English Paper Piecing in England

Für meinen Urlaub wollte ich außer einem Strickprojekt auch noch etwas zum Handnähen mitnehmen, und meine Wahl fiel durch die Unterstützung meiner lieben Nähfreundinnen aufs sogenannte "English Paper Piecing" oder kurz auch EPP. Auf Deutsch heißt das ganze "Lieseln", aber da ich davon bisher immer nur in englischen Blogs gelesen habe, bleibe ich beim englischen Namen.


EPP ist eine sehr alte Form des Patchworks. Früher, als es noch keine Nähmaschinen gab oder diese schlicht und einfach nicht erschwinglich waren, benutzte man diese Methode, um trotzdem akkurate Quilts mit vielfältigen geometrischen Formen herzustellen. Mögliche Formen sind dabei Rauten, gleichseitige Dreiecke und Fünfecke, vor allem aber Sechsecke, sogenannte Hexagons oder Hexies. 

Sobald man das Prinzip einmal verstanden hat, sind Hexies einfach toll! Die ganze Handnäherei hat etwas Meditatives und ich verspüre richtige Ehrfurcht vor jedem, der einen ganzen Quilt mit der EPP-Methode herstellt, unglaublich, diese Präzision, die Geduld, die Hingabe!


Bei mir hat es nur für ein kleines Stück gereicht - bisher.

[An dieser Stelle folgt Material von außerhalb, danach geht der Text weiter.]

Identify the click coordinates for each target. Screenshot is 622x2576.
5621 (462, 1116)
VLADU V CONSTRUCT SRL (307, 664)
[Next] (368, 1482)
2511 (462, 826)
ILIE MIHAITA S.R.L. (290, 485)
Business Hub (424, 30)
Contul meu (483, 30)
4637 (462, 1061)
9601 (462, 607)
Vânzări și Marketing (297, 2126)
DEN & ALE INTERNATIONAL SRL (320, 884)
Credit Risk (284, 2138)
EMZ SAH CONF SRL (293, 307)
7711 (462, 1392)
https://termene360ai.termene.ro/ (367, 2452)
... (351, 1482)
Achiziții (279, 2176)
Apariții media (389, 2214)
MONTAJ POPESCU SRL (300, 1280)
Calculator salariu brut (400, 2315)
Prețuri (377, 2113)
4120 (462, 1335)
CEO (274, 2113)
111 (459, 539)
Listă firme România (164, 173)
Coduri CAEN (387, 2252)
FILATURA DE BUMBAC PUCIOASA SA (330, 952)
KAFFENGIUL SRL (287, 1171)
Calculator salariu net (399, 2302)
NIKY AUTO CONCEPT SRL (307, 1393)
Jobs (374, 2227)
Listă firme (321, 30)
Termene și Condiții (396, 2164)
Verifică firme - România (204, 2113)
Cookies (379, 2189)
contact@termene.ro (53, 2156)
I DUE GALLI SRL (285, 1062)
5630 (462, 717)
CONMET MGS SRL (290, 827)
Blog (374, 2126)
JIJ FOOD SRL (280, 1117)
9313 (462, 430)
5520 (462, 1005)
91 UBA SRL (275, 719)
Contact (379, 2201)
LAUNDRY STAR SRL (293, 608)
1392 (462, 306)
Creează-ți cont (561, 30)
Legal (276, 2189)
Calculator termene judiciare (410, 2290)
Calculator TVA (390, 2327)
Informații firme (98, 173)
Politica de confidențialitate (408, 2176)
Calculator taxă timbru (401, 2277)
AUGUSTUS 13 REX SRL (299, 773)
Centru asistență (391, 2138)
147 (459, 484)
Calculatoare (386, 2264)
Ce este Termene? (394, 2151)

Denn natürlich habe ich mich mit dem EPP-Virus angesteckt und finde es ein bisschen schade, dass ich im normalen Alltag keine Zeit finde, mich mal für eine Stunde hinzusetzen und ganz in Ruhe zu nähen. Ich habe aber Lust auf viele, viele bunte Muster mit Hexies, Fünfecken und anderen tollen Formen, im Moment ist die Farbe ja recht eintönig, aber das hat auch seinen Grund (dazu wann anders mehr). Denn was genau aus diesen Hexies wird, ist schon längst klar!


Viele Grüße und happy stitching! Mara

1 Kommentar:

  1. Die Nähfreundinnen/- hühner sind auf deinem Blog! Freu! ;-) Ich glaube, ich ahne schon, was daraus werden könnte! Aber ich verrate nix!